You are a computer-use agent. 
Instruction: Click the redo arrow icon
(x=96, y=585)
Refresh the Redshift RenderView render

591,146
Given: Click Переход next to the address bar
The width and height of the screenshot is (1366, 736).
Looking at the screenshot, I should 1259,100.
* * *
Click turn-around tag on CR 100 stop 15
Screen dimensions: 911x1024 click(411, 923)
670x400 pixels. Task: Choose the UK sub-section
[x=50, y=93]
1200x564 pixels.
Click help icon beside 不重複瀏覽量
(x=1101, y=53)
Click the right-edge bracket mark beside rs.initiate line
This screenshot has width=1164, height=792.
==
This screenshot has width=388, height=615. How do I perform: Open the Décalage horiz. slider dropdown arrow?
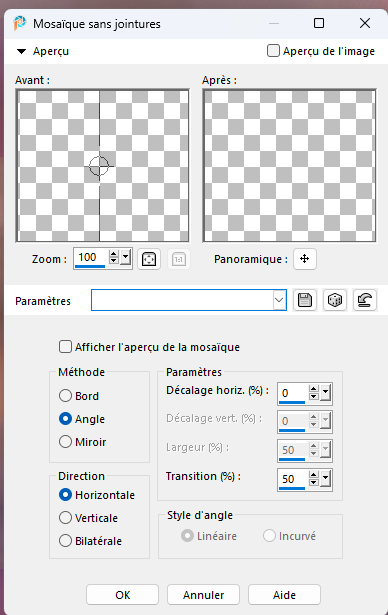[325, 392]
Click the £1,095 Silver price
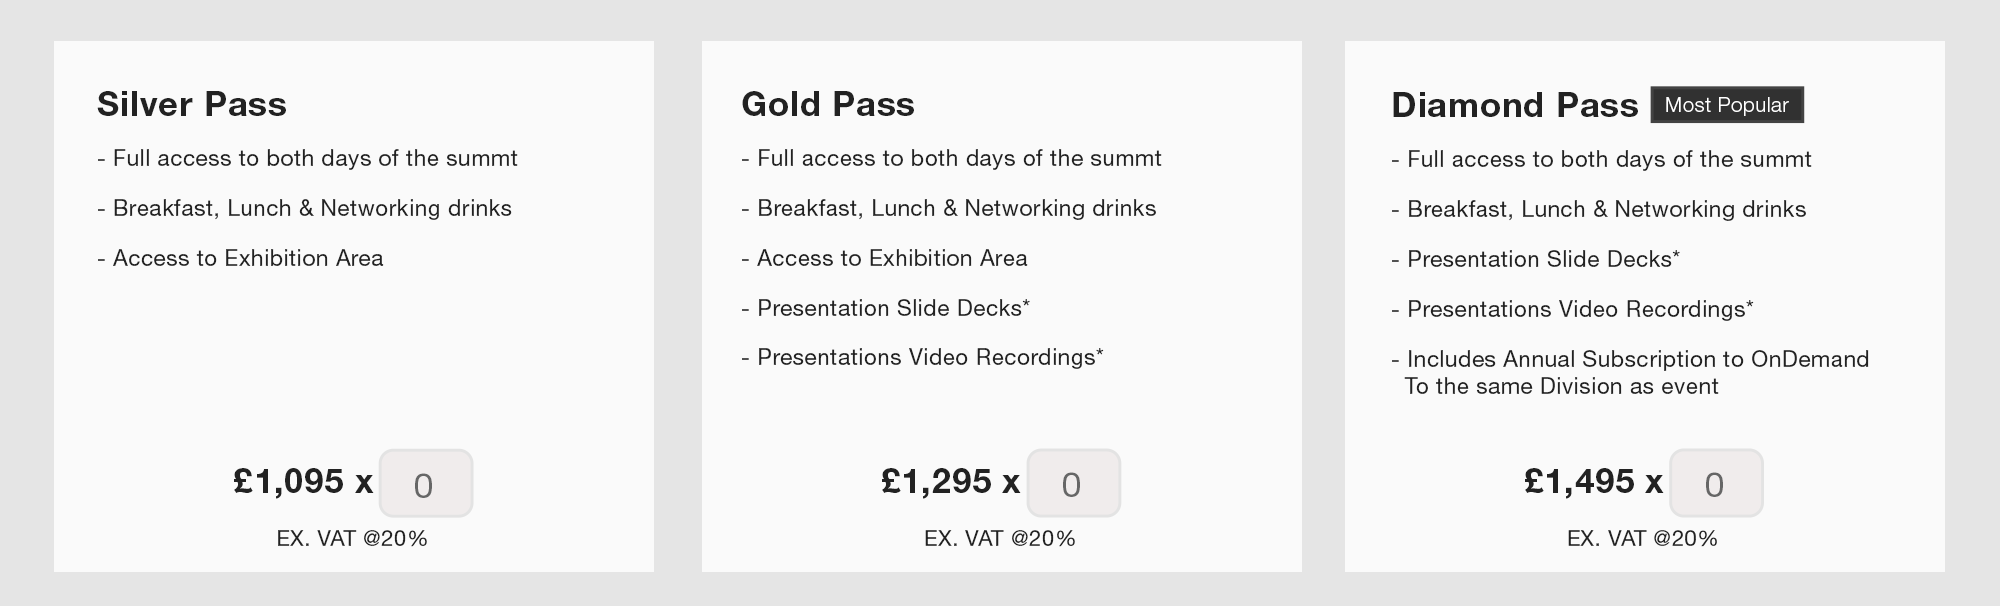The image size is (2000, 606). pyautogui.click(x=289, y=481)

[TASK STATEMENT]
Of the lines above, retype only those from the line containing "Click help icon beside 不重複瀏覽量" through the line containing "This screenshot has width=1164, height=792.", including both, exactly.

[ANSWER TO THE PROBLEM]
Click help icon beside 不重複瀏覽量
(x=1101, y=53)
Click the right-edge bracket mark beside rs.initiate line
This screenshot has width=1164, height=792.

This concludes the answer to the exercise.